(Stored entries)
═══

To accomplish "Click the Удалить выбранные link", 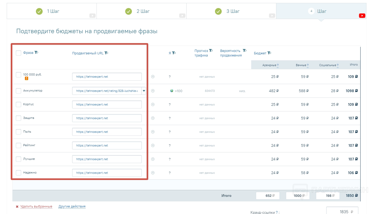I will tap(36, 207).
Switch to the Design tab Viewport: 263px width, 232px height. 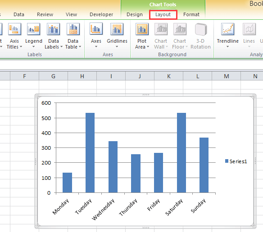(x=135, y=14)
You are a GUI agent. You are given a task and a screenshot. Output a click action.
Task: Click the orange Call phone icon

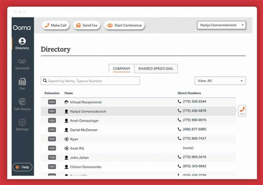[x=242, y=110]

═══

* **Work to be completed**
Which lines run from the one containing "You are a GUI" to the end of the entries above? Write them out exactly, leaving out every picture.

* **Answer box**
You are a GUI agent. You are given a task and a screenshot. Output a click action.
Task: Click the orange Call phone icon

[x=242, y=110]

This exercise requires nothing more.